2. The automatic control cooling device of a numerical control gantry machining center machine tool according to claim 1, characterized in that: the on-off valve assembly (26) comprises a gate valve plate (262) which is arranged in a sliding manner and cuts off the liquid injection passage (23), the floating ball control assembly (27) comprises a floating ball (271) and a swing arm (272) of which one end is connected with the floating ball (271), the other end of the swing arm (272) is rotatably arranged in the first water tank (2), and the floating ball (271) comprises a floating state higher than the other end of the swing arm (272) and a floating state lower than the other end of the swing arm (272); one end of the connecting member (28) is connected to the gate valve plate (262), and the other end of the connecting member (28) is connected to the swing arm (272); when the floating ball (271) is in a floating state, the gate valve plate (262) cuts off the liquid injection passage (23), and when the floating ball (271) is in a floating state, the liquid injection passage (23) is communicated.

3. The automatic control cooling device of a numerical control gantry machining center machine tool according to claim 1, characterized in that: the switching valve assembly (26) comprises a butterfly valve block (265) which is rotatably arranged in the liquid injection passage (23) and cuts off the liquid injection passage (23) and a valve shaft (266) which is fixedly connected to the peripheral surface of the butterfly valve block (265), the butterfly valve block (265) rotates around the valve shaft (266), the floating ball control assembly (27) comprises a floating ball (271) and a swing arm (272) of which one end is connected to the floating ball (271), the other end of the swing arm (272) is rotatably arranged in the first water tank (2), and the floating ball (271) comprises a floating state higher than the other end of the swing arm (272) and a floating state lower than the other end of the swing arm (272); one end of the link (28) is connected to the valve shaft (266), and the other end of the link (28) is connected to the swing arm (272); when the floating ball (271) is in a floating state, the butterfly valve plate (265) cuts off the liquid injection passage (23), and when the floating ball (271) is in a floating state, the liquid injection passage (23) is communicated.

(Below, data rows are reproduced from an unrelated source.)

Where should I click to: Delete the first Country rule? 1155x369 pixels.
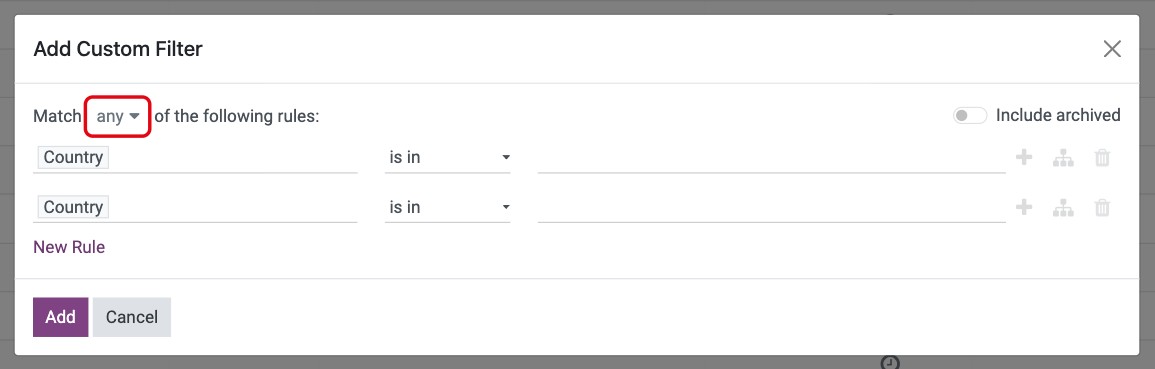1102,158
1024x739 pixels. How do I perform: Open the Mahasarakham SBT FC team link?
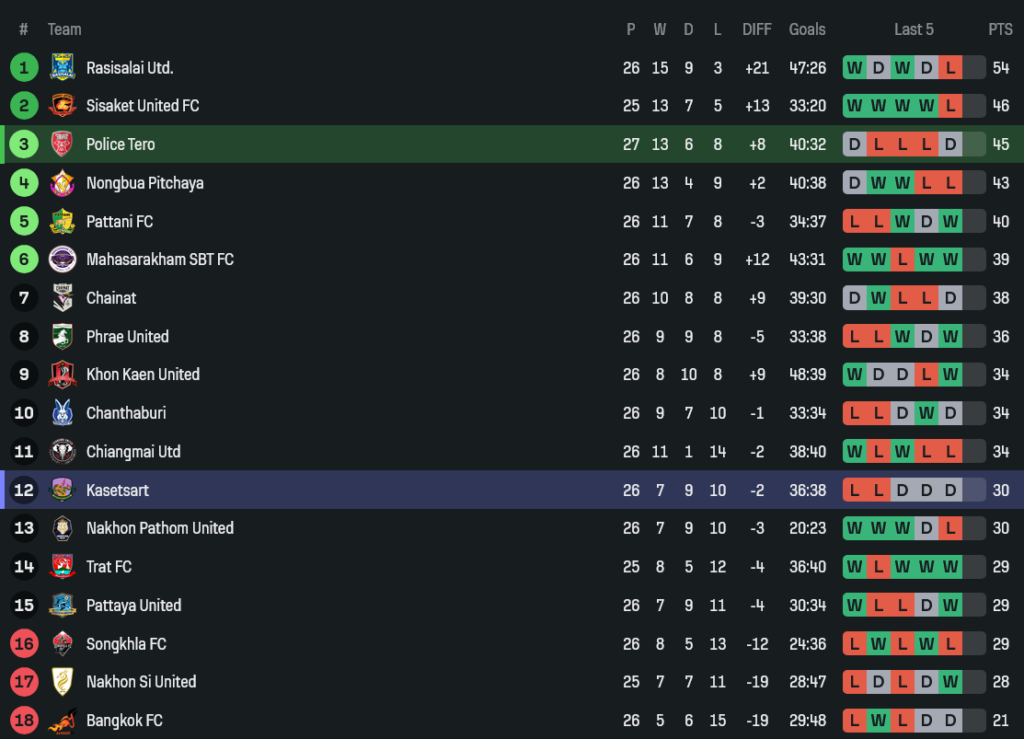(x=159, y=260)
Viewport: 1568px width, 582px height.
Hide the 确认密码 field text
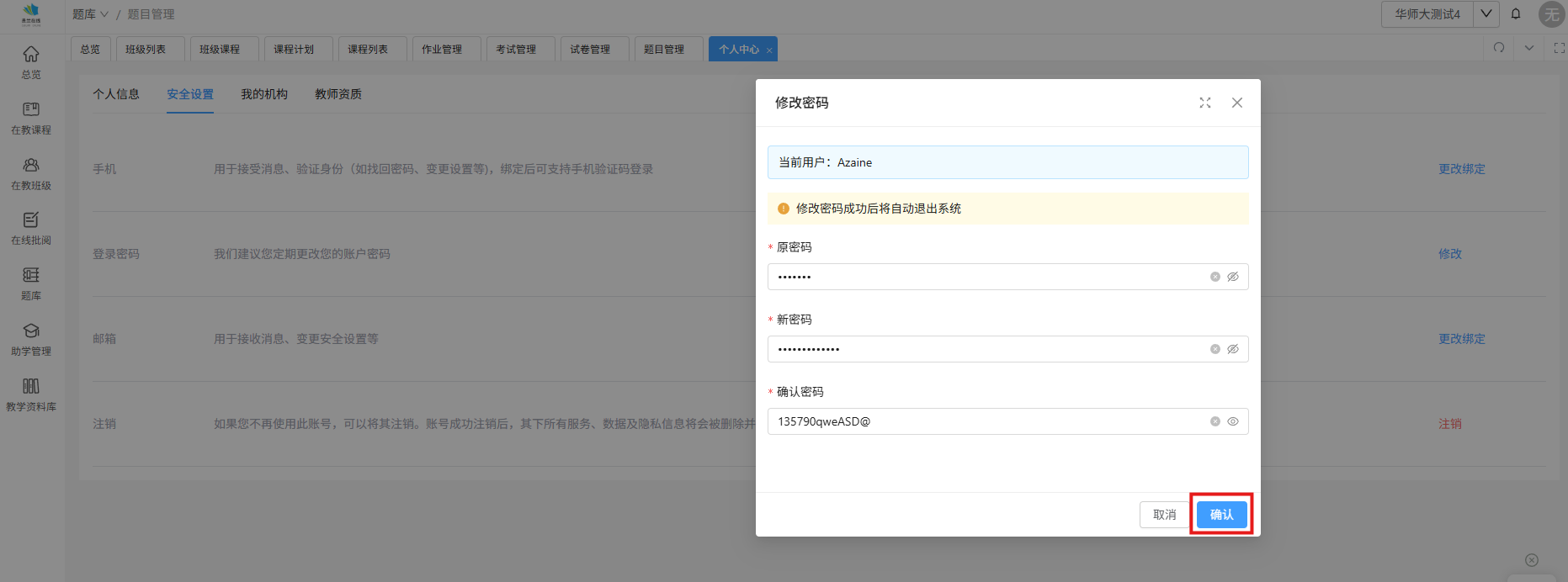pos(1233,421)
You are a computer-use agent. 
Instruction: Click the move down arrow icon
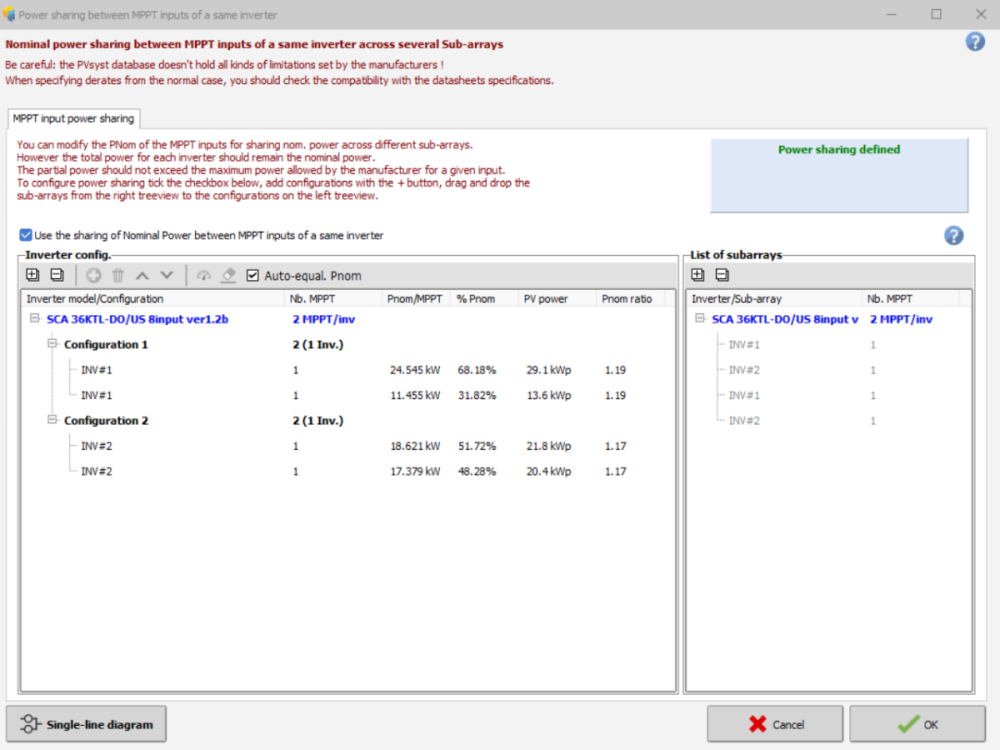coord(167,275)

4. The automatic control cooling device of a numerical control gantry machining center machine tool according to claim 1, characterized in that: a water pipe (41) is arranged between the second water tank (4) and the liquid injection passage (23), and the water pipe (41) is in flange connection with the liquid injection passage (23).

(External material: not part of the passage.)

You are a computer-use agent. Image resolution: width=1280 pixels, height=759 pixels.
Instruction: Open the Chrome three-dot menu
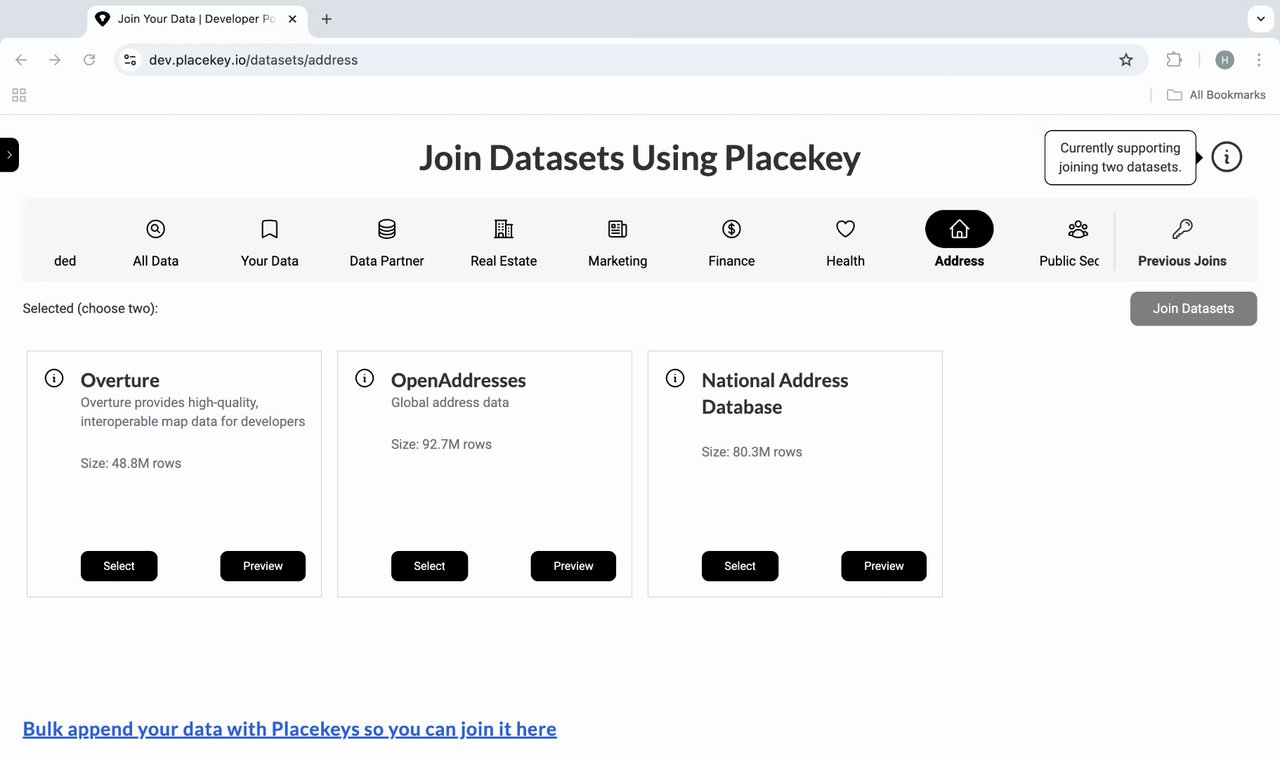click(1259, 60)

5. The automatic control cooling device of a numerical control gantry machining center machine tool according to claim 2, characterized in that: the outer peripheral surface of the gate valve plate (262) is coated with waterproof grease.

6. The automatic control cooling device of a numerical control gantry machining center machine tool according to claim 1, characterized in that: the floating ball control assembly (27) comprises a floating ball (271), and the floating ball (271) is a hollow round ball made of stainless steel.

7. The automatic control cooling device of a numerical control gantry machining center machine tool according to claim 2 or 3, characterized in that: one end of the swing arm (272) connected with the floating ball (271) completely penetrates through the floating ball (271), and the penetrating point of the swing arm (272) and the floating ball (271) is welded and sealed.

8. The automatic control cooling device of a numerical control gantry machining center machine tool according to claim 3, characterized in that: and a valve sealing ring (268) is arranged between the butterfly valve plate (265) and the liquid injection passage (23).